Deste modo, tivemos o privilégio de visitar in-loco, o que de melhor se faz em matéria de agricultura, sobretudo, em áreas como; a pecuária a silvicultura e viticultura.

Devido à dimensão da herdade, a sua visita só se torna possível de viatura, mas ainda que os seus trilhos nos pareçam um labirinto, contornando as diversas culturas, milho, trigo, cevada, pastagens, vinha, montado etc., o tio Isidoro, com os seus 78 anos de idade e 33 anos de efectividade nesta herdade, conduziu o jipe com o mesmo à vontade, como nós conduzimos uma viatura numa auto-estrada. 

A Herdade das Romeiras ocupa uma área de dois mil e duzentos hectares. Para quem não está muito familiarizado com as medidas agrárias, cada hectare corresponde a um campo de futebol, logo estamos perante dois mil e duzentos campos de futebol, todos seguidos.

A sua dimensão é tal que a sua área estende-se por duas freguesias e dois concelhos, a freguesia do Cano pertence ao concelho de Sousel, e a de Santa Vitória do Ameixial, concelho de Estremoz.

De salientar que foi nesta freguesia e presumidamente nos terrenos desta herdade que, em 8 de Junho de 1663, se travou a batalha do Ameixial, estando ali o obelisco, para celebrar o feito.

Nesta batalha os espanhóis sofreram uma pesadíssima derrota, contando com cerca de treze mil baixas, num exército de vinte e seis mil efectivos, metade deles foram mortos, feridos ou feitos prisioneiros.

O S. Pedro é que não foi muito solidário, porque embora chovesse muito os aguaceiros que caíram, impediram-nos de assistir à actividade de vinte e dois machados que, manejados por outros tantos artistas da função, extrairiam a cortiça dos sobreiros. È sabido que a cortiça é extraída de nove em nove anos, mas a extensão desta herdade aliada a sua boa gestao, já conseguem extrair cortiça todos os anos.

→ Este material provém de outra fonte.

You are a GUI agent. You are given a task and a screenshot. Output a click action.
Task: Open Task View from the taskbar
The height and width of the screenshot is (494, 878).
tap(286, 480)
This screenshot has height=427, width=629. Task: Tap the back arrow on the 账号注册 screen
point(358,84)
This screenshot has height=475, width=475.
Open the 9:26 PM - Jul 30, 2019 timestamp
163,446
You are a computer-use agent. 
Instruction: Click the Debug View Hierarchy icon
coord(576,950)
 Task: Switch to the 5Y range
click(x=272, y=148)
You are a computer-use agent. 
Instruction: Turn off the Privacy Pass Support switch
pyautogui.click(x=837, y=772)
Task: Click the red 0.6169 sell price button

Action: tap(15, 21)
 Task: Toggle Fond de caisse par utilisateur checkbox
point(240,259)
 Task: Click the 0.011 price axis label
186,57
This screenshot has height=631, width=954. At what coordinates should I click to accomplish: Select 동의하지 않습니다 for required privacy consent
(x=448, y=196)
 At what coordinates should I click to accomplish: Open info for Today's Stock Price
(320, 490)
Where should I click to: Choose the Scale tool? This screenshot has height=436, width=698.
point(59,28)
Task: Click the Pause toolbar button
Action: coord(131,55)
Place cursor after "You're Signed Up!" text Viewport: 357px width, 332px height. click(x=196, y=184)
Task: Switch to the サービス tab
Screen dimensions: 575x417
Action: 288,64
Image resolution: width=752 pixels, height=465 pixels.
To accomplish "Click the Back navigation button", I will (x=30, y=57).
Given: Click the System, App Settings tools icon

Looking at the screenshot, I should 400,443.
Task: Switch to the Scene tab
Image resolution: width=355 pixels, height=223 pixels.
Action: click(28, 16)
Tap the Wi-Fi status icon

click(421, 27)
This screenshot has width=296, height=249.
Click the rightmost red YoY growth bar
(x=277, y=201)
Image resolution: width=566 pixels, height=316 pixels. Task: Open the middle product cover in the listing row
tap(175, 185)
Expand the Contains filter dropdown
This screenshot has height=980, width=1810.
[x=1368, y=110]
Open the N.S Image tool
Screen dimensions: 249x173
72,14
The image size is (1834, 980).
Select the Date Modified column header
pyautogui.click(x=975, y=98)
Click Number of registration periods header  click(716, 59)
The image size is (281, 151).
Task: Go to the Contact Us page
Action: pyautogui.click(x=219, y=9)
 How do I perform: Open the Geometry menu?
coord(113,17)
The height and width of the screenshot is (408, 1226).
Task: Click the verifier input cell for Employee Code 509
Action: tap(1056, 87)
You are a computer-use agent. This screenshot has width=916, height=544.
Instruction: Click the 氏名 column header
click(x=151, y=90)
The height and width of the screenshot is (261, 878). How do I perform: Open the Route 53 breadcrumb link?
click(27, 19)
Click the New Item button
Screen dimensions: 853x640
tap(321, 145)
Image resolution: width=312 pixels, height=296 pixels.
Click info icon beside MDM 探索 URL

Esta Herdade foi outrora um dos maiores produtores da Adega de Borba, hoje os seus cerca de cem hectares de vinha, contribuem para fazer o excelente “Marquês de Borba” produzido pela Adega de João Portugal Ramos, da qual são sócios com uma participação minoritária.

Foi graças a essa parceria, assim como aos conhecimentos privilegiados do Eng.º Guerreiro dos Santos, que visitamos também esta adega, assim como as suas vinhas, mesmo nas fraldas do castelo de Estremoz.

Esta adega está tambem convertida numa unidade de enoturismo, por isso além de nós havia outros visitantes, nomeadamente um grupo de alemães que além de coleccionarem os aromas de um bom vinho, coleccionam também viaturas antigas, conforme se pode ver nas imagens que retractei.

Para quem gosta de conhecer o país real, este pode ser mais um roteiro de viagem, constatando que Portugal, é bem mais do que os últimos cem metros de areia, ao longo do litoral ou ao sul no Algarve.

publicado por Nuno Santos às 16:28

Um outeiro secano residente em Lisboa, sempre atento às realidades da sua terra.